Required task. Copy out the records below word for word, with nothing changed.

Data provided.
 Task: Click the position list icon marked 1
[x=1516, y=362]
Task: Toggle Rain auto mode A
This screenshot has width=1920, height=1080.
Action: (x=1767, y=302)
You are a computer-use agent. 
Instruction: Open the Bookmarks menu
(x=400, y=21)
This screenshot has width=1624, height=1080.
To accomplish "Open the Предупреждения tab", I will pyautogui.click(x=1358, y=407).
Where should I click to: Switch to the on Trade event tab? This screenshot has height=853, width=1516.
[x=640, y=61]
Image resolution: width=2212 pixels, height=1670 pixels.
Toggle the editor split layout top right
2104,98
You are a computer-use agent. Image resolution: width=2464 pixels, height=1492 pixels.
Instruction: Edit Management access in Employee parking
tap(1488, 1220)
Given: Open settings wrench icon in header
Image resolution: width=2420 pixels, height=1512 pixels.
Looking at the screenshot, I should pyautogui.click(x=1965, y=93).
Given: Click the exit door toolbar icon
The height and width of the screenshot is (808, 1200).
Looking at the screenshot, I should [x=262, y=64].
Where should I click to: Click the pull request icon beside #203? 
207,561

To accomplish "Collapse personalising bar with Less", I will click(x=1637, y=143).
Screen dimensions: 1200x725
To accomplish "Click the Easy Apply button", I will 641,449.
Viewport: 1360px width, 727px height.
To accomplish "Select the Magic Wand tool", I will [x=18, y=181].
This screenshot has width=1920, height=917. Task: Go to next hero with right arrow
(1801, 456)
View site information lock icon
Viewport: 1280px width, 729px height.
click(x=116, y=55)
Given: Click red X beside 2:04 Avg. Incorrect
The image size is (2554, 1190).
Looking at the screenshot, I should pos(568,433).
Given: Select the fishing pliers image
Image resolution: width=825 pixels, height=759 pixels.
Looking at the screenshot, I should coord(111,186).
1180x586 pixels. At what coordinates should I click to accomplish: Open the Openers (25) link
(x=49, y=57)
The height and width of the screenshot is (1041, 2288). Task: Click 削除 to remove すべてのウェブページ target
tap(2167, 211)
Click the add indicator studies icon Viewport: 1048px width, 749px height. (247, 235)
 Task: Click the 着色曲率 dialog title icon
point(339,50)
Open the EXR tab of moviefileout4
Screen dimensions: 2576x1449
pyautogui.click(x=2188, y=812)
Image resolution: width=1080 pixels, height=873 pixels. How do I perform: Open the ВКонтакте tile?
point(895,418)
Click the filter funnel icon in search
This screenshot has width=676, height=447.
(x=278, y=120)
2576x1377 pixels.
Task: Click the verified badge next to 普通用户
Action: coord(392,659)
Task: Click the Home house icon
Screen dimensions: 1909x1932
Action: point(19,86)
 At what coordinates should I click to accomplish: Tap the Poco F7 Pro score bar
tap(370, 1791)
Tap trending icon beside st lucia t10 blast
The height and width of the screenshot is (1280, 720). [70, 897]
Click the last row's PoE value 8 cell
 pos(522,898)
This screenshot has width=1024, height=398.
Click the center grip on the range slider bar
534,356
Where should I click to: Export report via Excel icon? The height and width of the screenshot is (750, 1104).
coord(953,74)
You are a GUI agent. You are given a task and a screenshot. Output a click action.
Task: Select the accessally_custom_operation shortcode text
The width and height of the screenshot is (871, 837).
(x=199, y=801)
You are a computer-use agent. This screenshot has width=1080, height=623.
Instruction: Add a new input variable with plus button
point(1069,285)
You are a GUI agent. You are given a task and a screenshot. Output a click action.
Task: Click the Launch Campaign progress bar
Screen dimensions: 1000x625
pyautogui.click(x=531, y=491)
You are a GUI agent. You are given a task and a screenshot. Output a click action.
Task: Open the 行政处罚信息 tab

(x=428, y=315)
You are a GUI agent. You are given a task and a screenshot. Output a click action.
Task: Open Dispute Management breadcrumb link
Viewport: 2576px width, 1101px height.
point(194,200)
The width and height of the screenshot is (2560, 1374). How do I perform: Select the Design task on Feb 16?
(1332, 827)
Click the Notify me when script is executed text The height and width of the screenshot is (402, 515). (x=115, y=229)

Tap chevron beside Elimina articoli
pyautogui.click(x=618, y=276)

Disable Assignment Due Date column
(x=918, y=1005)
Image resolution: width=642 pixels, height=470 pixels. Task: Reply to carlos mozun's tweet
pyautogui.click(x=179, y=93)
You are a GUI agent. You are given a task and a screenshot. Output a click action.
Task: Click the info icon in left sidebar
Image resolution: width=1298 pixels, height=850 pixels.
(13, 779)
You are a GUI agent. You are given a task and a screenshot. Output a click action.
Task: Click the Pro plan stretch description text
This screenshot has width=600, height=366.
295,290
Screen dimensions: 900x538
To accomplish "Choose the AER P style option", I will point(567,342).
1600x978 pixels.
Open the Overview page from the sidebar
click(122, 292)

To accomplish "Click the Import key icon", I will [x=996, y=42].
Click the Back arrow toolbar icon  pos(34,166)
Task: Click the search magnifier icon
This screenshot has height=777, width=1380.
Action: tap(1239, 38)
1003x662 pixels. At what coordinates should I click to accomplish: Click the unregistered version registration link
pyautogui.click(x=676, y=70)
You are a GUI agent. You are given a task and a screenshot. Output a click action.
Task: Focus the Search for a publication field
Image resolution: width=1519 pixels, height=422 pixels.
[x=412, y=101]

Solution to the exercise.
 Task: Click the position list icon marked 1
[x=1516, y=362]
Task: Toggle Rain auto mode A
This screenshot has width=1920, height=1080.
Action: (x=1767, y=302)
You are a computer-use agent. 
Instruction: Open the Bookmarks menu
(x=400, y=21)
This screenshot has width=1624, height=1080.
To accomplish "Open the Предупреждения tab", I will pyautogui.click(x=1358, y=407).
Where should I click to: Switch to the on Trade event tab? This screenshot has height=853, width=1516.
[x=640, y=61]
Image resolution: width=2212 pixels, height=1670 pixels.
Toggle the editor split layout top right
2104,98
You are a computer-use agent. Image resolution: width=2464 pixels, height=1492 pixels.
Instruction: Edit Management access in Employee parking
tap(1488, 1220)
Given: Open settings wrench icon in header
Image resolution: width=2420 pixels, height=1512 pixels.
Looking at the screenshot, I should pyautogui.click(x=1965, y=93).
Given: Click the exit door toolbar icon
The height and width of the screenshot is (808, 1200).
Looking at the screenshot, I should [x=262, y=64].
Where should I click to: Click the pull request icon beside #203? 
207,561

To accomplish "Collapse personalising bar with Less", I will click(x=1637, y=143).
Screen dimensions: 1200x725
To accomplish "Click the Easy Apply button", I will 641,449.
Viewport: 1360px width, 727px height.
To accomplish "Select the Magic Wand tool", I will [x=18, y=181].
This screenshot has width=1920, height=917. Task: Go to next hero with right arrow
(1801, 456)
View site information lock icon
Viewport: 1280px width, 729px height.
click(x=116, y=55)
Given: Click red X beside 2:04 Avg. Incorrect
The image size is (2554, 1190).
Looking at the screenshot, I should pos(568,433).
Given: Select the fishing pliers image
Image resolution: width=825 pixels, height=759 pixels.
Looking at the screenshot, I should coord(111,186).
1180x586 pixels. At what coordinates should I click to accomplish: Open the Openers (25) link
(x=49, y=57)
The height and width of the screenshot is (1041, 2288). Task: Click 削除 to remove すべてのウェブページ target
tap(2167, 211)
Click the add indicator studies icon Viewport: 1048px width, 749px height. (247, 235)
 Task: Click the 着色曲率 dialog title icon
point(339,50)
Open the EXR tab of moviefileout4
Screen dimensions: 2576x1449
pyautogui.click(x=2188, y=812)
Image resolution: width=1080 pixels, height=873 pixels. How do I perform: Open the ВКонтакте tile?
point(895,418)
Click the filter funnel icon in search
This screenshot has width=676, height=447.
(x=278, y=120)
2576x1377 pixels.
Task: Click the verified badge next to 普通用户
Action: coord(392,659)
Task: Click the Home house icon
Screen dimensions: 1909x1932
Action: point(19,86)
 At what coordinates should I click to accomplish: Tap the Poco F7 Pro score bar
tap(370, 1791)
Tap trending icon beside st lucia t10 blast
The height and width of the screenshot is (1280, 720). [70, 897]
Click the last row's PoE value 8 cell
 pos(522,898)
This screenshot has width=1024, height=398.
Click the center grip on the range slider bar
534,356
Where should I click to: Export report via Excel icon? The height and width of the screenshot is (750, 1104).
coord(953,74)
You are a GUI agent. You are given a task and a screenshot. Output a click action.
Task: Select the accessally_custom_operation shortcode text
The width and height of the screenshot is (871, 837).
(x=199, y=801)
You are a computer-use agent. This screenshot has width=1080, height=623.
Instruction: Add a new input variable with plus button
point(1069,285)
You are a GUI agent. You are given a task and a screenshot. Output a click action.
Task: Click the Launch Campaign progress bar
Screen dimensions: 1000x625
pyautogui.click(x=531, y=491)
You are a GUI agent. You are given a task and a screenshot. Output a click action.
Task: Open the 行政处罚信息 tab

(x=428, y=315)
You are a GUI agent. You are given a task and a screenshot. Output a click action.
Task: Open Dispute Management breadcrumb link
Viewport: 2576px width, 1101px height.
point(194,200)
The width and height of the screenshot is (2560, 1374). How do I perform: Select the Design task on Feb 16?
(1332, 827)
Click the Notify me when script is executed text The height and width of the screenshot is (402, 515). (x=115, y=229)

Tap chevron beside Elimina articoli
pyautogui.click(x=618, y=276)

Disable Assignment Due Date column
(x=918, y=1005)
Image resolution: width=642 pixels, height=470 pixels. Task: Reply to carlos mozun's tweet
pyautogui.click(x=179, y=93)
You are a GUI agent. You are given a task and a screenshot. Output a click action.
Task: Click the info icon in left sidebar
Image resolution: width=1298 pixels, height=850 pixels.
(13, 779)
You are a GUI agent. You are given a task and a screenshot. Output a click action.
Task: Click the Pro plan stretch description text
This screenshot has width=600, height=366.
295,290
Screen dimensions: 900x538
To accomplish "Choose the AER P style option", I will point(567,342).
1600x978 pixels.
Open the Overview page from the sidebar
click(122, 292)

To accomplish "Click the Import key icon", I will [x=996, y=42].
Click the Back arrow toolbar icon  pos(34,166)
Task: Click the search magnifier icon
This screenshot has height=777, width=1380.
Action: tap(1239, 38)
1003x662 pixels. At what coordinates should I click to accomplish: Click the unregistered version registration link
pyautogui.click(x=676, y=70)
You are a GUI agent. You are given a task and a screenshot. Output a click action.
Task: Focus the Search for a publication field
Image resolution: width=1519 pixels, height=422 pixels.
[x=412, y=101]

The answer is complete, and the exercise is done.